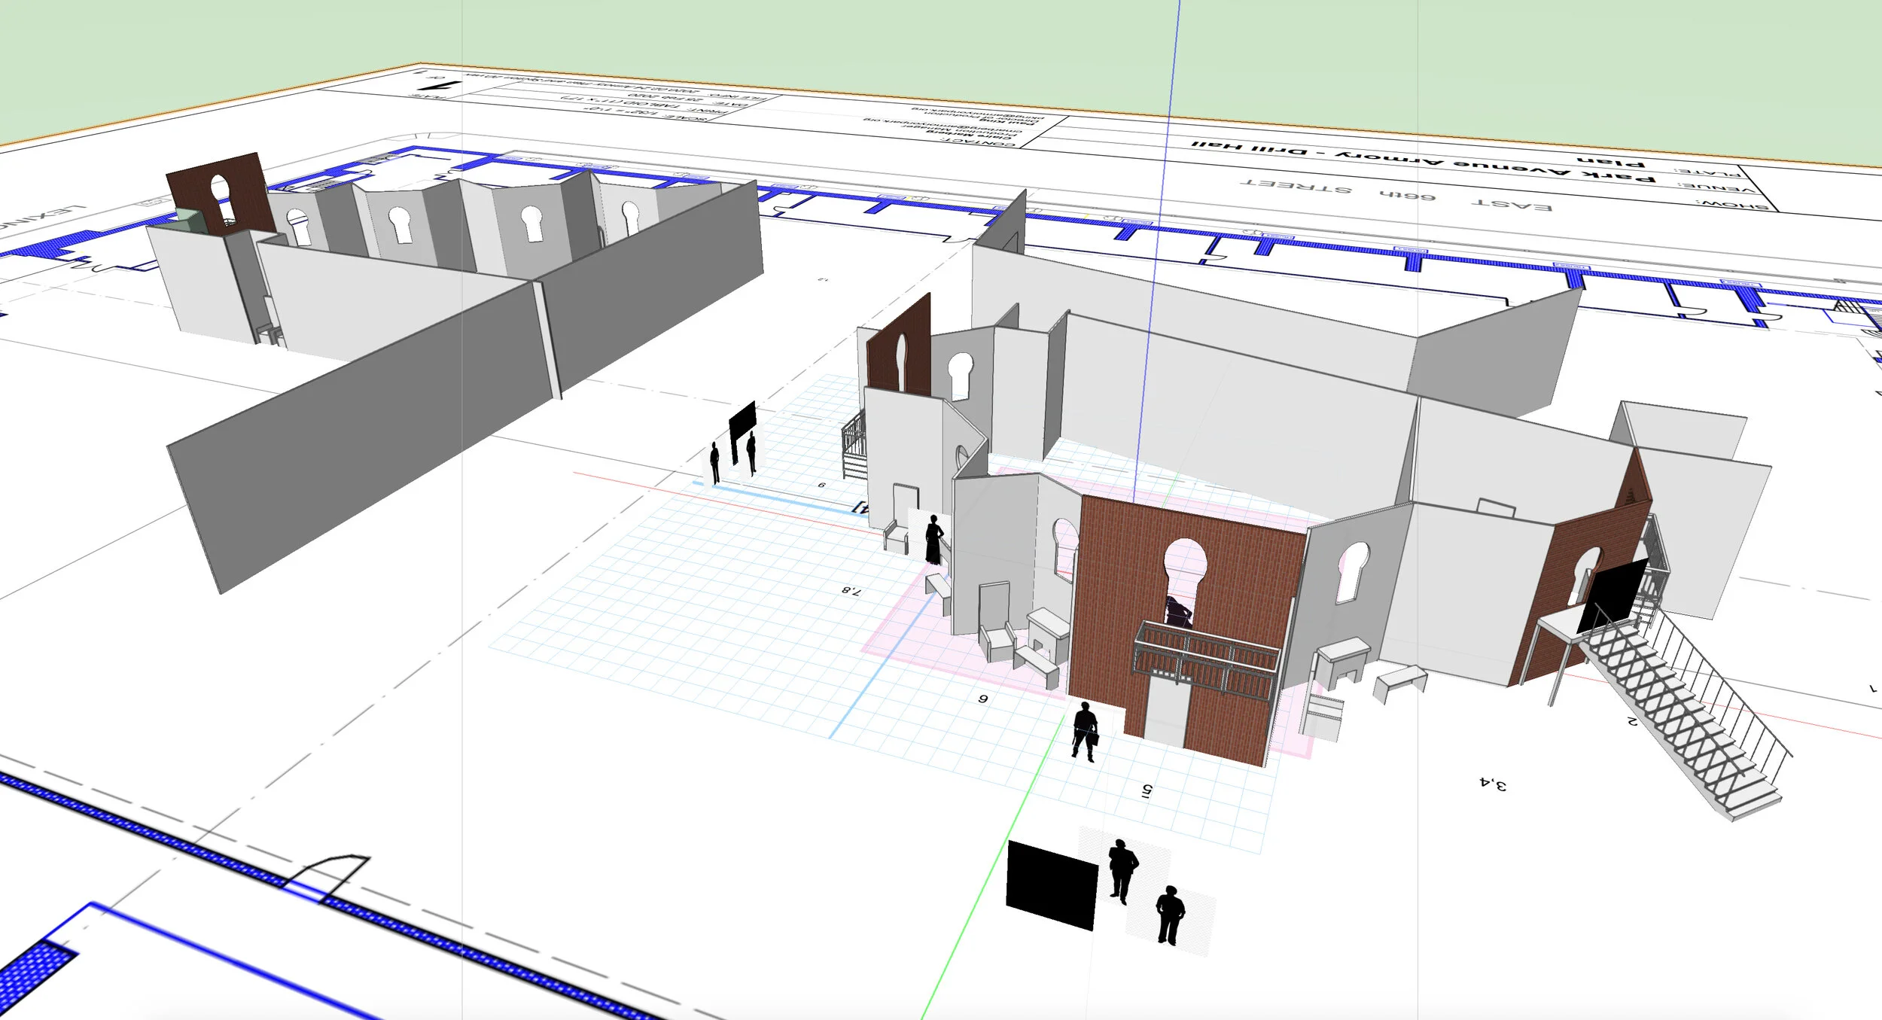The height and width of the screenshot is (1020, 1882).
Task: Select the large black panel in the foreground
Action: pyautogui.click(x=1051, y=885)
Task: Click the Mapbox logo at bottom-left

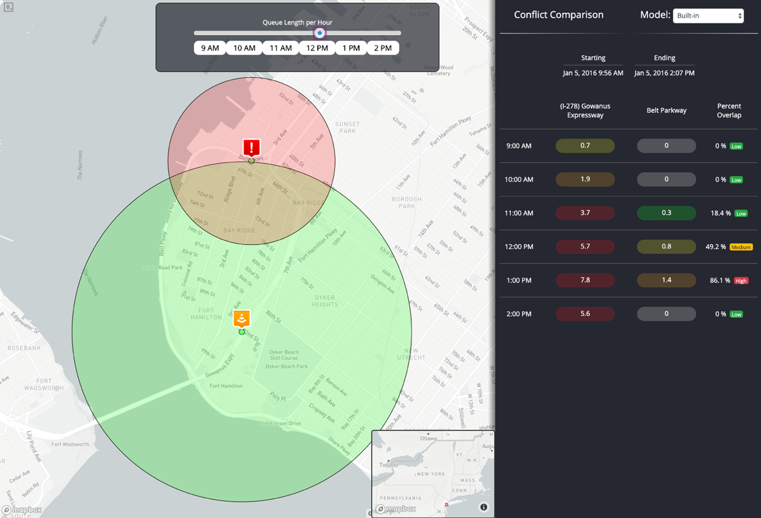Action: click(22, 510)
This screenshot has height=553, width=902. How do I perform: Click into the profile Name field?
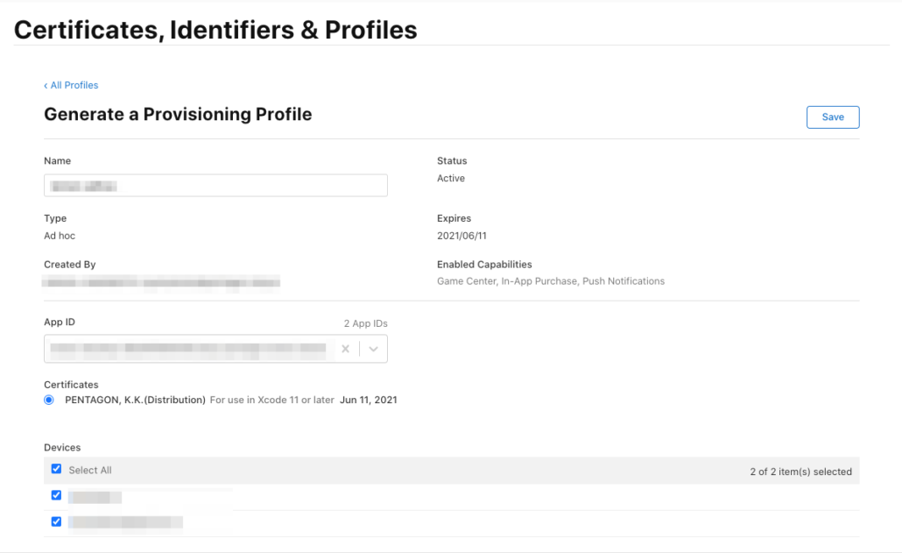(215, 186)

Brief: Reproduce the whole listing with "bottom-left" replaced by "lower-left corner" and everything else unchanged, omitting the pictures.

Task output:
The height and width of the screenshot is (1020, 1882).
Task: Select the large black panel in the foreground
Action: pyautogui.click(x=1051, y=885)
Task: Click the Mapbox logo at lower-left corner

Action: click(22, 510)
This screenshot has height=553, width=902. How do I perform: Click into the profile Name field?
(215, 186)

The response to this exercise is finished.